> _The input_
►

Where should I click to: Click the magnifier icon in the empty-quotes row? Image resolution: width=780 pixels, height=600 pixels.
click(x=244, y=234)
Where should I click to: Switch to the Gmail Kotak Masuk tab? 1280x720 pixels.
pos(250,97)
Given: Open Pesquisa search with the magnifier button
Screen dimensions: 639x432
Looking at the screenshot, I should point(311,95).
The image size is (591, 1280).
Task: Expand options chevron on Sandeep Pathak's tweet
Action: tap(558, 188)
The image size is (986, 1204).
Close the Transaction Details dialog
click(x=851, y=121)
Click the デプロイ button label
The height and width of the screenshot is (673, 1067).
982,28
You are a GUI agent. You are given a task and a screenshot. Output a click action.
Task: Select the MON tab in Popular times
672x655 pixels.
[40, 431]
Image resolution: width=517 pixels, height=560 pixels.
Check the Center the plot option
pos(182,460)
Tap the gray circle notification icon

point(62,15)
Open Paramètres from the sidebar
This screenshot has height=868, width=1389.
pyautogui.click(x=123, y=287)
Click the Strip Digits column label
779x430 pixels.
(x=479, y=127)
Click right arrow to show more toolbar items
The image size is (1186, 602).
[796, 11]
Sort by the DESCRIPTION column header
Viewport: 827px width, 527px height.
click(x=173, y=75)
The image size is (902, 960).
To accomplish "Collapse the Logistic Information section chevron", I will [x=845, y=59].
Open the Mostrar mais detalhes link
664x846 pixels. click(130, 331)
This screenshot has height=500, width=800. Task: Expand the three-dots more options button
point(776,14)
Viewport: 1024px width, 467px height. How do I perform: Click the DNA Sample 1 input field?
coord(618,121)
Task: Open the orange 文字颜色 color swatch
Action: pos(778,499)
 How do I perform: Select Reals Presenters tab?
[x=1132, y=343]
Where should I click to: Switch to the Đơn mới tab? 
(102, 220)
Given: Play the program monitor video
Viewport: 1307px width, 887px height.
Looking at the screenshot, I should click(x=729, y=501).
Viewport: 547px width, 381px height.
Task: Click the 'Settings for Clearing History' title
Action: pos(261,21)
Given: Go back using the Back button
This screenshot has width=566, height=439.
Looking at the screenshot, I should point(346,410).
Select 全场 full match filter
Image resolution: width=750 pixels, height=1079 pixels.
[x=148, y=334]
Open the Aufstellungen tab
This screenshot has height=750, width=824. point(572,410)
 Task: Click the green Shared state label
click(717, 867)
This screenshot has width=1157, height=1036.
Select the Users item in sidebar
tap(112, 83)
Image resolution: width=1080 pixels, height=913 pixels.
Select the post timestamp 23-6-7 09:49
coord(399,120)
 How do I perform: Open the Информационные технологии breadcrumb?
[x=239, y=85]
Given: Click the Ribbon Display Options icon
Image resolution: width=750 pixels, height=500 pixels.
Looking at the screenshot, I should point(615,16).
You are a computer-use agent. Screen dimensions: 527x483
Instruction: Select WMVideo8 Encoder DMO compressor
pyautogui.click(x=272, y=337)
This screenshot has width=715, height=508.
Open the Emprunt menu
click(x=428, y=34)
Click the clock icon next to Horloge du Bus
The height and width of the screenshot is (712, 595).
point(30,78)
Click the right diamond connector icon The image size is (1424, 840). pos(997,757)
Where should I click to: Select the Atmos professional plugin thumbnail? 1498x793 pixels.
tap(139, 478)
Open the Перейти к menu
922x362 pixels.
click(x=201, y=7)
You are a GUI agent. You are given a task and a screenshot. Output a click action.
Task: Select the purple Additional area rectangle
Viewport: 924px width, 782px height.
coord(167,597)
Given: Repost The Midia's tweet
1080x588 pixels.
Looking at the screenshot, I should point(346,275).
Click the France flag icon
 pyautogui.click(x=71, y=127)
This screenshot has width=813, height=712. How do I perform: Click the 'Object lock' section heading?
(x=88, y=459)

◄

> _Requirement_
Take the lines from the one containing "Click the right" to the last line of the material above and write them out exactly.

> _Written response_
Click the right diamond connector icon The image size is (1424, 840). pos(997,757)
Where should I click to: Select the Atmos professional plugin thumbnail? 1498x793 pixels.
tap(139, 478)
Open the Перейти к menu
922x362 pixels.
click(x=201, y=7)
You are a GUI agent. You are given a task and a screenshot. Output a click action.
Task: Select the purple Additional area rectangle
Viewport: 924px width, 782px height.
coord(167,597)
Given: Repost The Midia's tweet
1080x588 pixels.
Looking at the screenshot, I should point(346,275).
Click the France flag icon
 pyautogui.click(x=71, y=127)
This screenshot has width=813, height=712. How do I perform: Click the 'Object lock' section heading?
(x=88, y=459)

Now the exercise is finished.